Without pictures, return the lines from the one containing "Go back with the Previous button" through the last line of the data below, exactly.

Screenshot grounding data:
::::::::
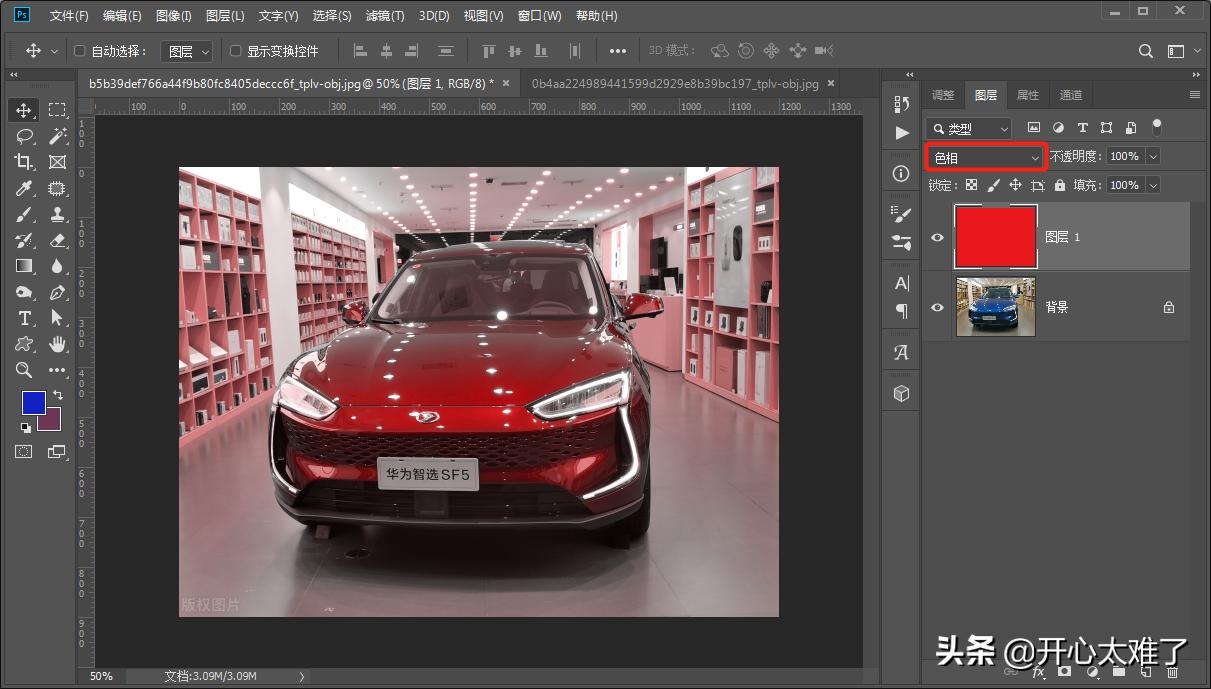Image resolution: width=1211 pixels, height=689 pixels.
Task: Select the Horizontal Type tool
Action: (24, 318)
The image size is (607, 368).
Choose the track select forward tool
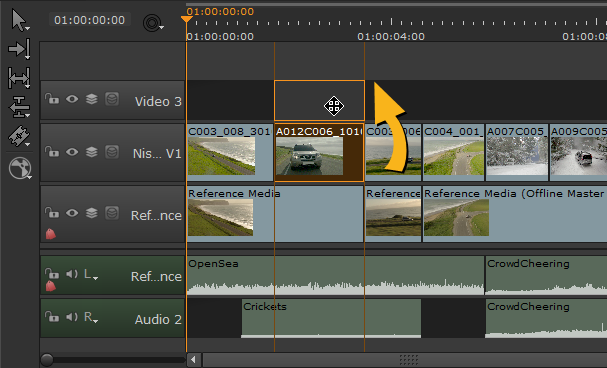click(19, 49)
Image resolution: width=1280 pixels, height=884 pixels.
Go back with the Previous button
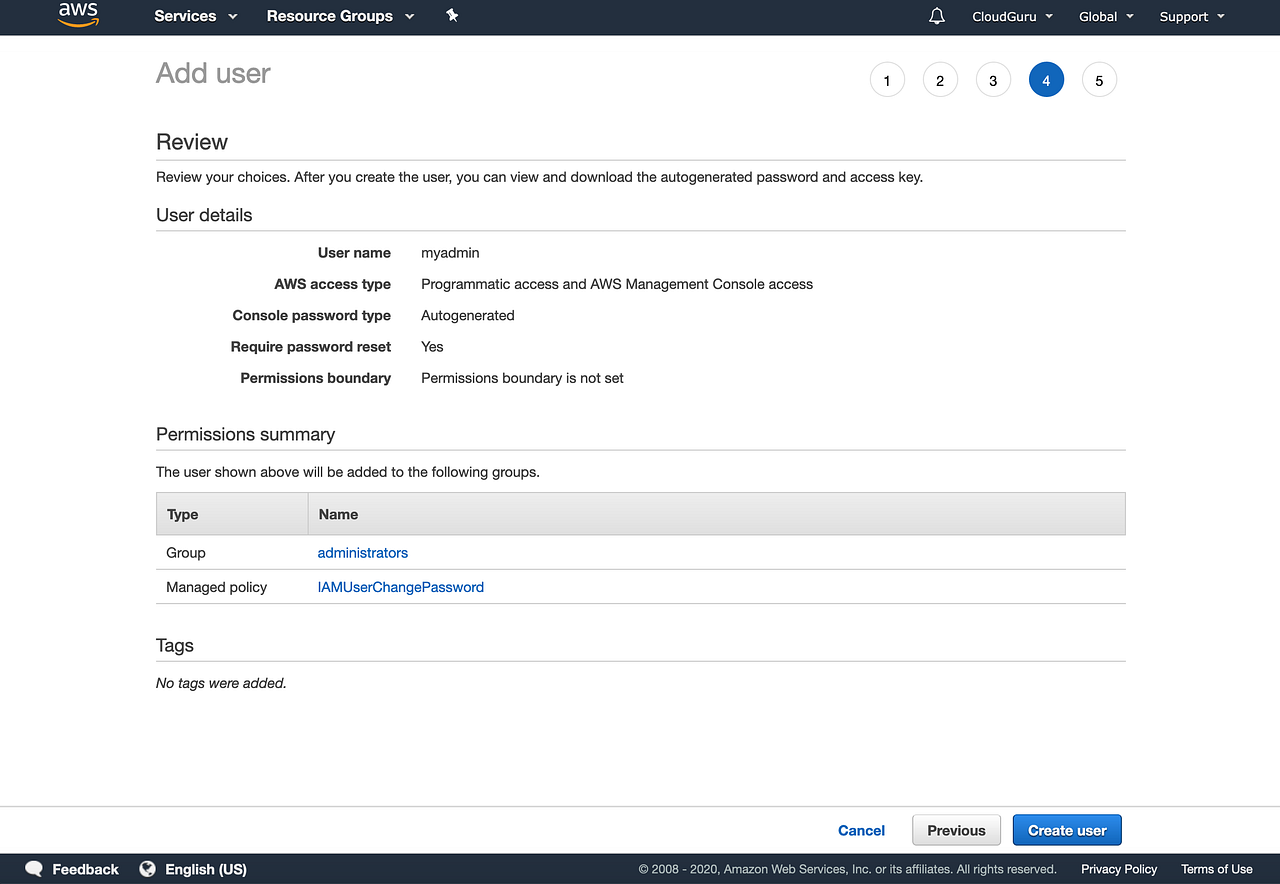(x=956, y=830)
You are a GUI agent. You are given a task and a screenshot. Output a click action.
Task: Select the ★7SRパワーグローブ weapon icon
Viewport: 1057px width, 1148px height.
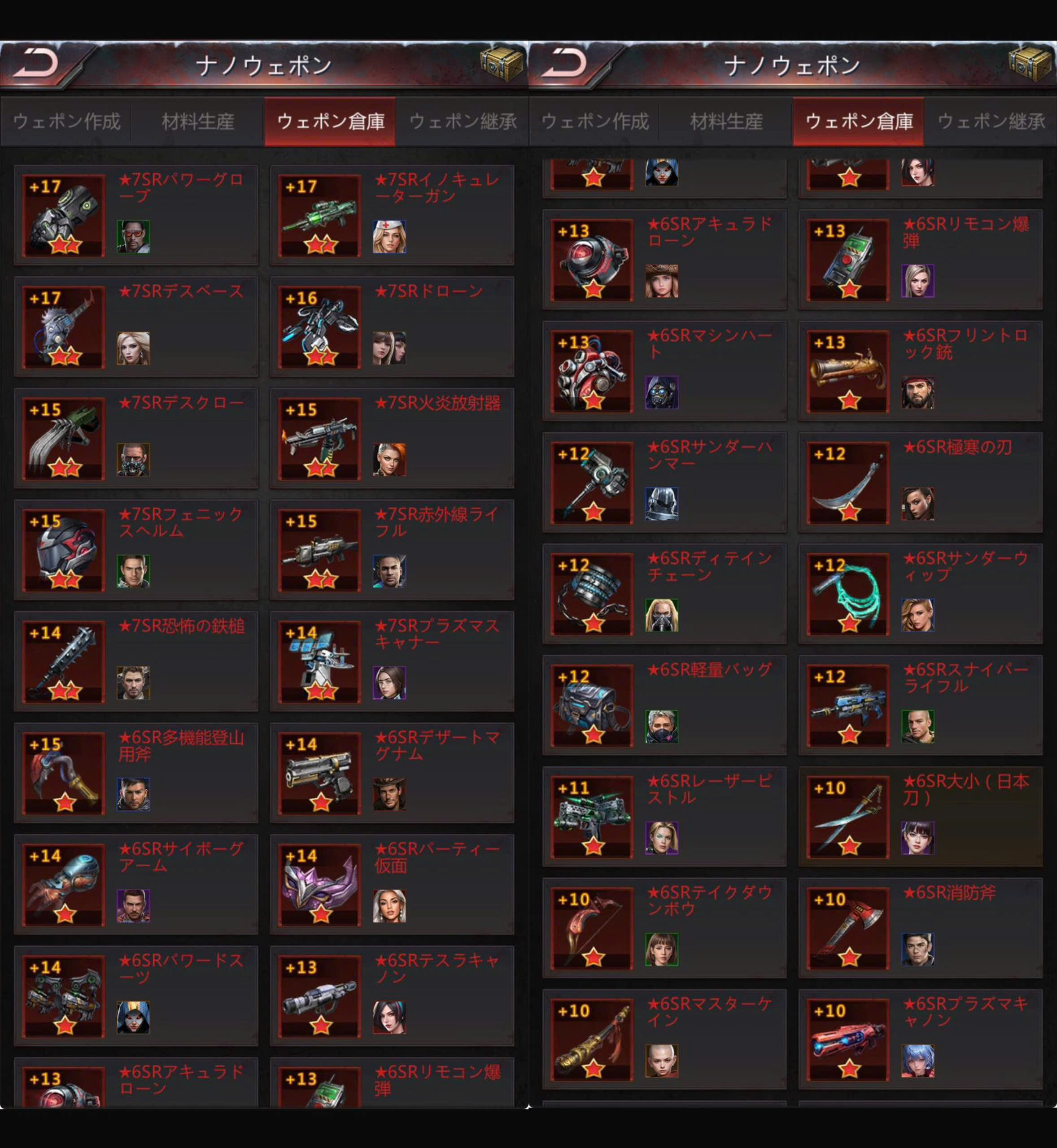(x=64, y=216)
::::::::
Answer for this exercise
Go back with the Previous button
(x=956, y=830)
You are a GUI agent. You are given a task and a screenshot. Output a click action.
Task: Select the ★7SRパワーグローブ weapon icon
Viewport: 1057px width, 1148px height.
(x=64, y=216)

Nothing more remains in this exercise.